A month’s worth of florals

In between putting veggie starts in the garden, staking drooping peonies and irises, and chasing crows away (that’s a story I mean to tell later!) I keep getting back to searching the holy grail for painting watercolor florals. So before getting even farther behind posting, here are the latest. Call them experiments, studies, paintings, whatever you wish. They are reviving my abiding love of watercolors, the medium that, over 30 years ago, led to me calling myself an artist.

I had to dig out an old Robert E. Wood palette, never used and now absolutely perfect for the level of pigment intensely needed when painting wetly! 

Lately I’ve been pulling out some of the granulating pigments I’d stashed away. Artist quality watercolor tube paints usually keep for years. I found a tube of Sennelier Quinacridone Purple and put it to work on those violety pink blooms and the DS Moonglow is spectacular with yellows. So I’ve been doing lots of playing with water and new color mixes and gotten out some of my softer, natural hair brushes as well as bamboo pen.

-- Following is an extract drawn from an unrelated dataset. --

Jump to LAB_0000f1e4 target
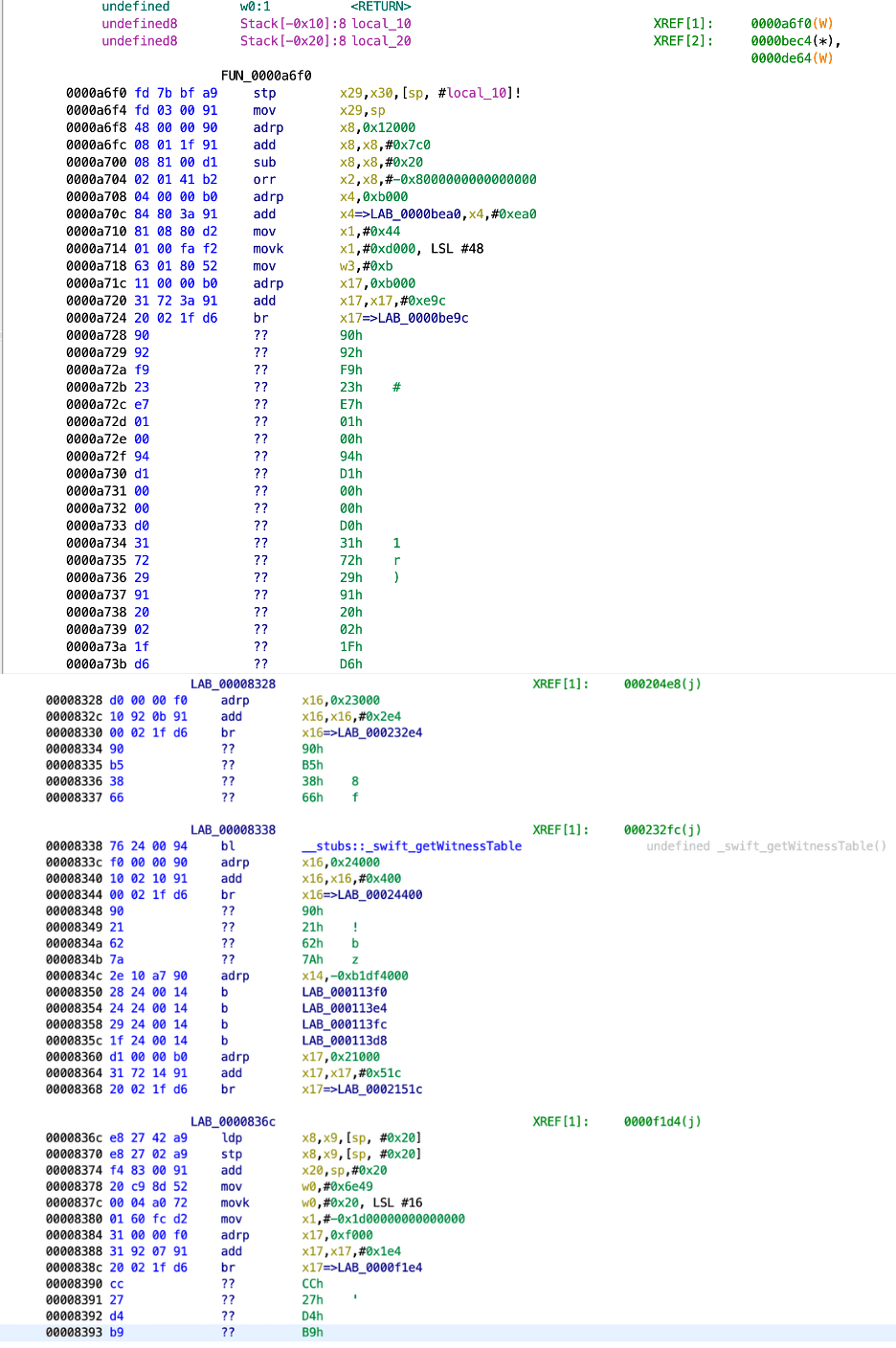 (x=380, y=1268)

Sometimes I look at flowers in an arrangement or singly and try to copy the details, and other times  I’m responding and inventing as the water moves the pigments.

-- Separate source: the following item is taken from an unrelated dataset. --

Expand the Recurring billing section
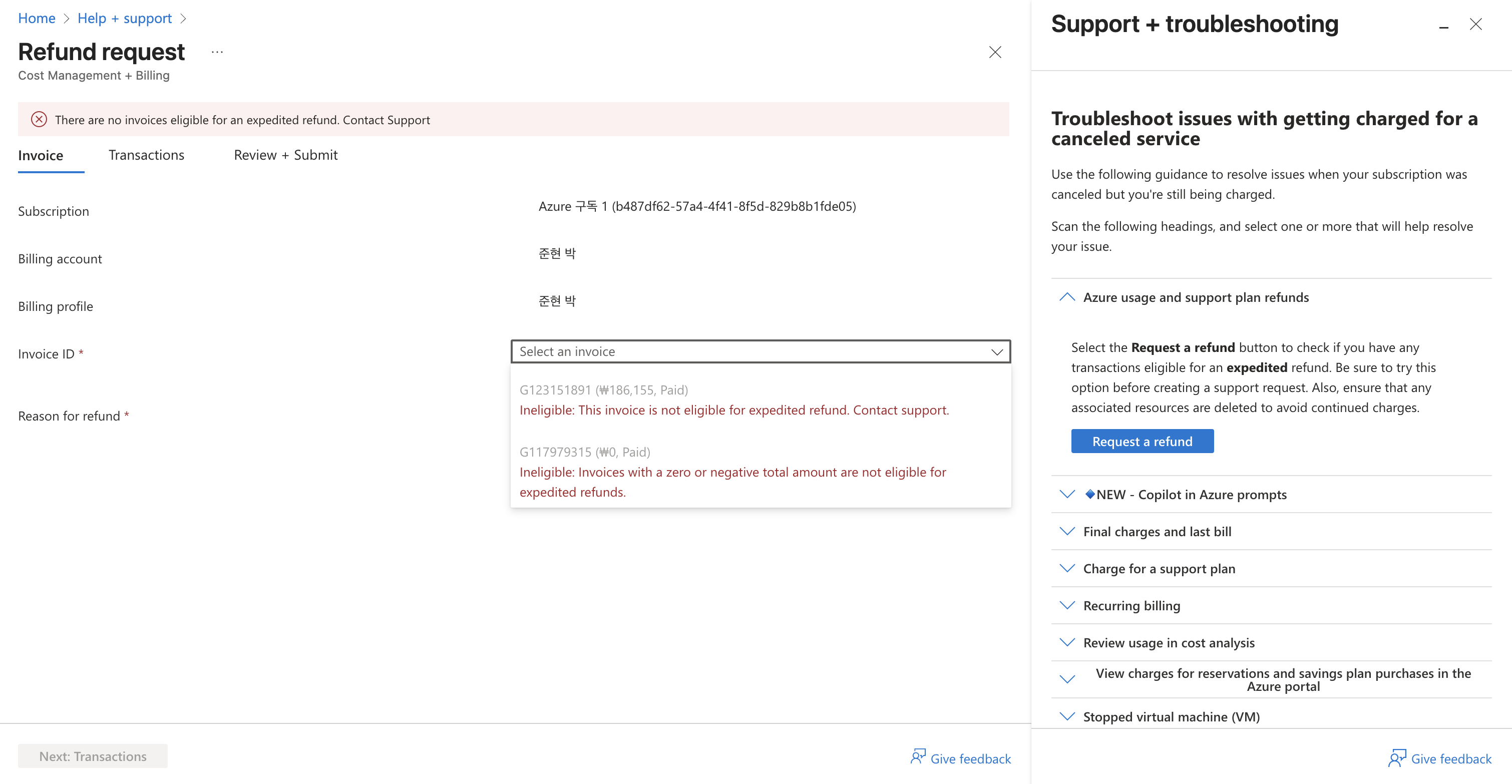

My first white irises might have gotten overworked, but hopefully the shapes are stored in memory now. 

Purple irises are blooming now and I added Carbazole Violet to the palette and did some scraping texture with the bamboo pen and line with a watercolor pencil.

No flower name necessary here for the sensation of vigorous colorful growth.

The peonies are the show stoppers, but get out there and catch them now! They’ll be gone in a flash with summer’s early arrival.